Starting with the line that holds "Click the Wprowadź hasło password field", repeat each line through the last one below, exactly. Pictures stay out.

[[ THE INPUT open ]]

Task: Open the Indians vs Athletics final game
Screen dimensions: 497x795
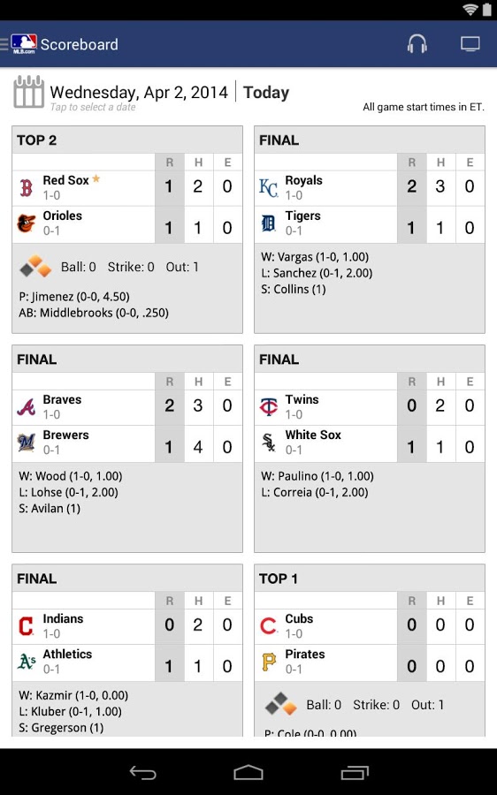Action: (127, 650)
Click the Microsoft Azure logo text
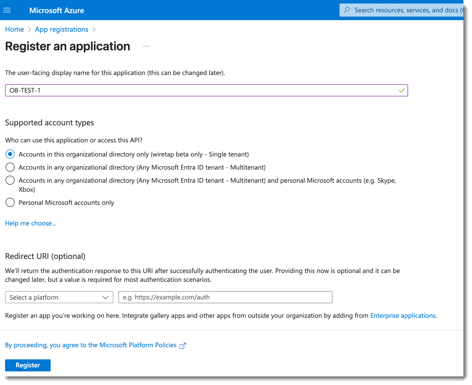The image size is (472, 385). click(57, 10)
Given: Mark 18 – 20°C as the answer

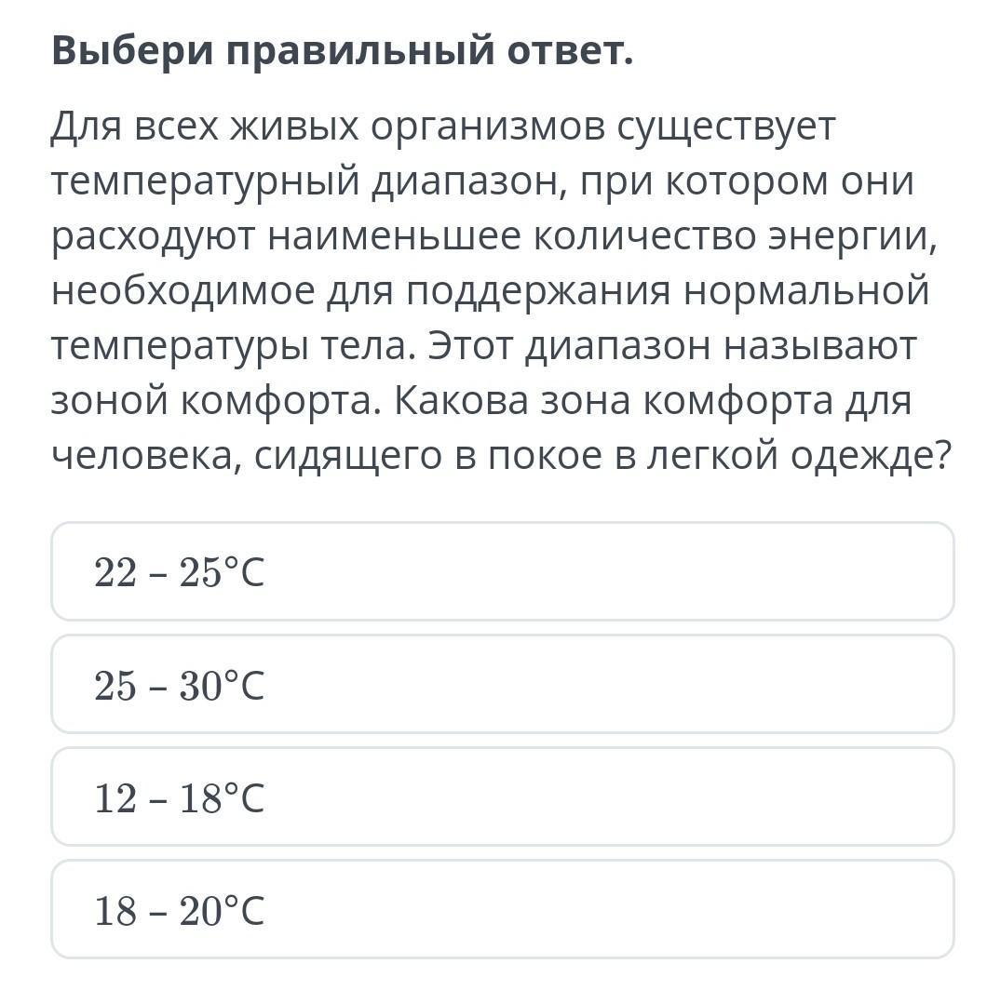Looking at the screenshot, I should (503, 910).
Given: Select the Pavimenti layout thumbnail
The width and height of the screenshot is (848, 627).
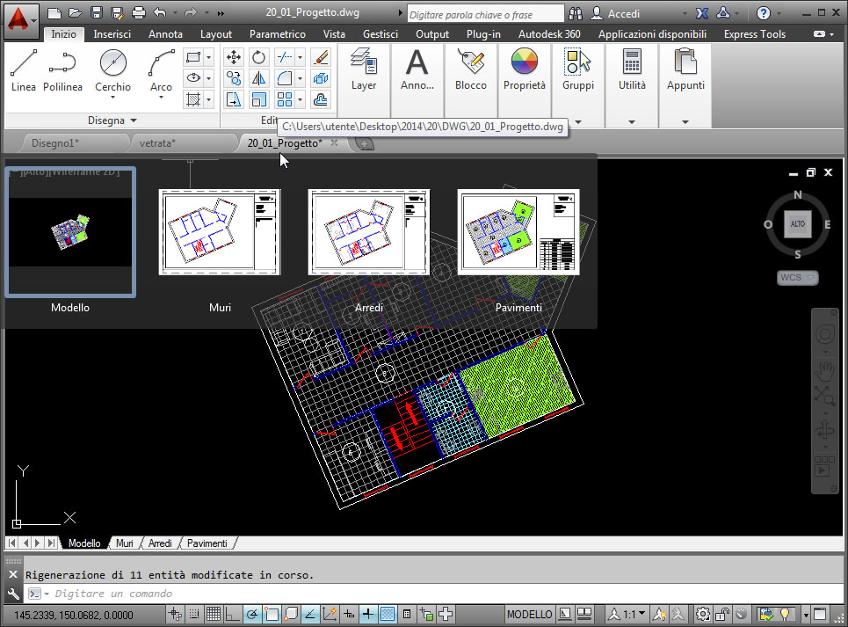Looking at the screenshot, I should pyautogui.click(x=518, y=232).
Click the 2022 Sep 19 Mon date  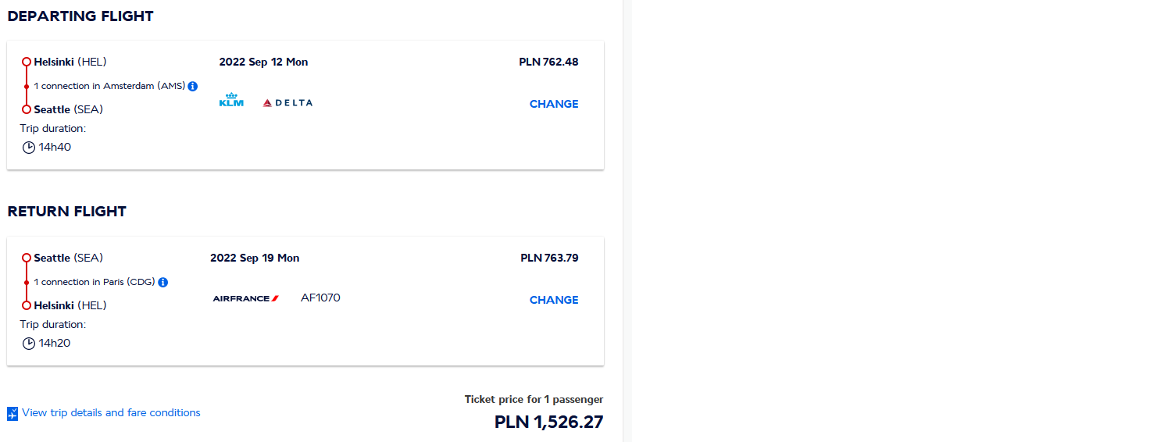[x=255, y=258]
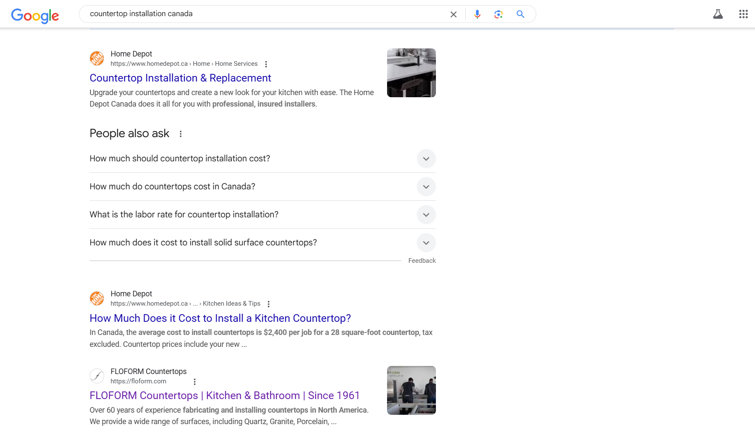Click the Home Depot kitchen countertop thumbnail
Viewport: 755px width, 436px height.
click(411, 73)

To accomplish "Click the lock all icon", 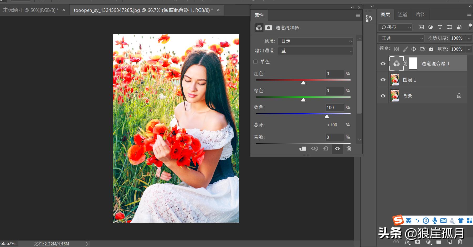I will 431,49.
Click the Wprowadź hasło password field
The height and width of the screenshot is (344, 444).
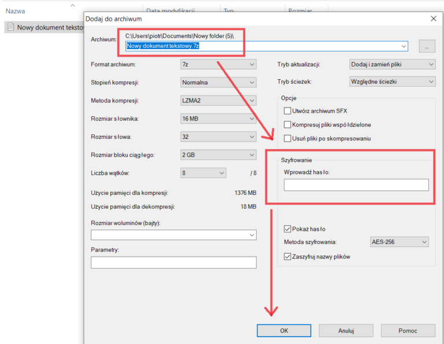[356, 185]
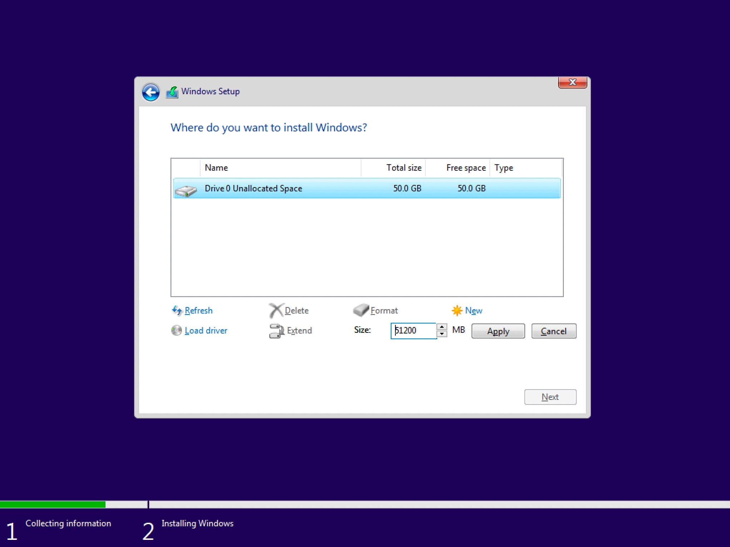The height and width of the screenshot is (547, 730).
Task: Click the Load driver icon
Action: click(176, 330)
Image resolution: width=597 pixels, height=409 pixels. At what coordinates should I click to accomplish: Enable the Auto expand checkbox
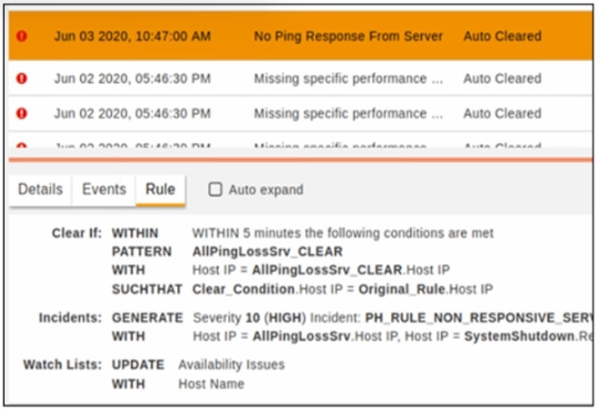click(x=215, y=189)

[[ THE INPUT closed ]]

**WRITTEN ANSWER**
Click the Wprowadź hasło password field
The height and width of the screenshot is (344, 444).
[356, 185]
The height and width of the screenshot is (547, 730).
Task: Click the Load driver icon
Action: click(176, 330)
Image resolution: width=597 pixels, height=409 pixels. At what coordinates should I click to accomplish: Enable the Auto expand checkbox
click(x=215, y=189)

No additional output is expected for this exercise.